Il mese scorso una copia dell'edizione compatta (ed economica) del famoso thriller di Dan Brown, mi ha spinto ad acquistare questo discusso libro. Pagina dopo pagina sono giunto alla fine, tirato per i capelli da una storia avvincente, da leggere tutta d'un fiato.

Finito il romanzo ho cercato informazioni sul mio fido Devoto-Oli riguardo cose che conoscevo solo vagamente, come il cilicio e la disciplina, che ho scoperto, inaspettatamente, fare parte anche della cultura religiosa della mia regione, la Sicilia. Dal Devoto-Oli sono passato ad uno dei tanti libri scritti per spiegare il Codice da Vinci, abbastanza da riempire un intero scaffale, e contemporaneamente ho dato una sbirciatina ad internet.
Ed è proprio su internet che si può vedere come Dan Brown o chi per lui abbia saputo curare bene la campagna pubblicitaria di questo libro, puntando soprattutto sul tema religioso, spacciato per autentico, anche grazie alle basi in buona parte reali, mobilitando in massa il pubblico. Quest'ultimo si è schierato in due distinti estremi, gli adoratori di Dan Brown e del suo romanzo, e gli "odiatori" di Dan Brown come persona e scrittore e della sua tesi "blasfema", riprendendo il titolo del suo primo libro, che sto attualmente leggendo, mi verrebbe da dire che il pubblico si è diviso in angeli e demoni...

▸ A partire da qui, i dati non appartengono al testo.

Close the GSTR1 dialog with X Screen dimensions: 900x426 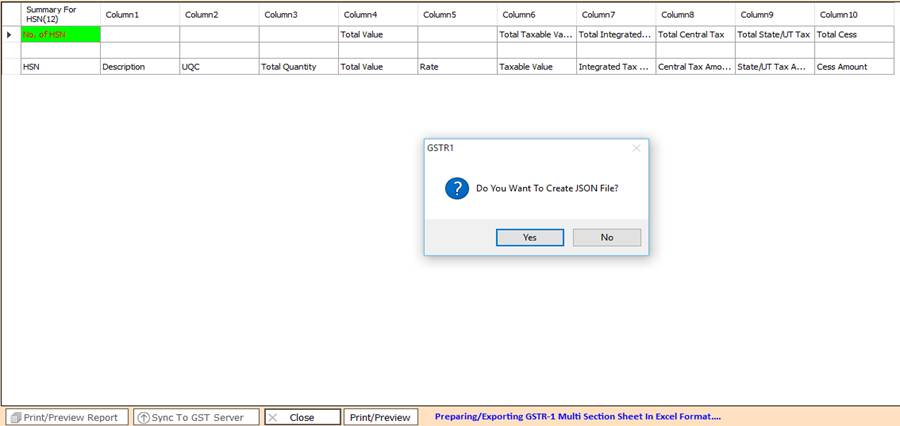click(x=636, y=148)
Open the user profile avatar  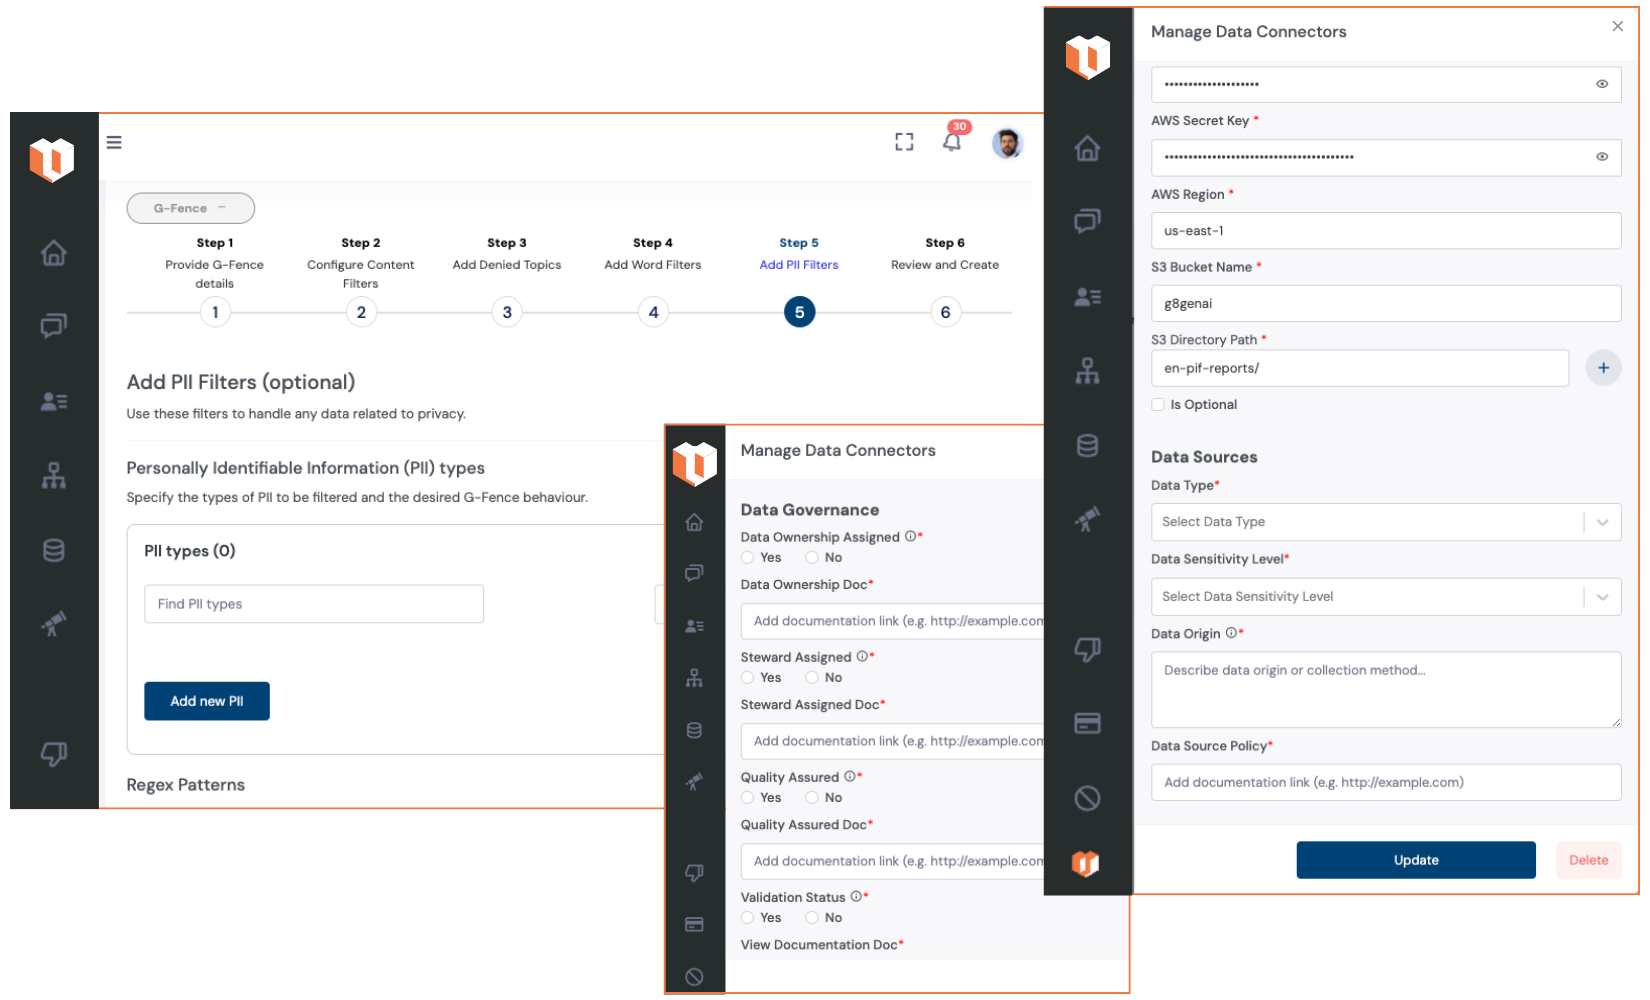1007,143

Io sono un angelo o un demone?
Un angelo demonizzato direi, il libro mi è piaciuto e mi ha appassionato, raramente mi è capitato di leggere un libro così corposo in pochi giorni, ed in questo la trama ha fatto la sua parte. L'ho letto però con la coscienza che le tesi sulle studiatissime opere di Leonardo erano un po' azzardate, così come la teoria del Santo Graal da lui proposta è per l'appunto una teoria, che pertanto non è una verità provata, ma non merita -secondo me- nemmeno la condanna senza una previa ricerca, solo perché tocca le fondamenta della chiesa Cristiana.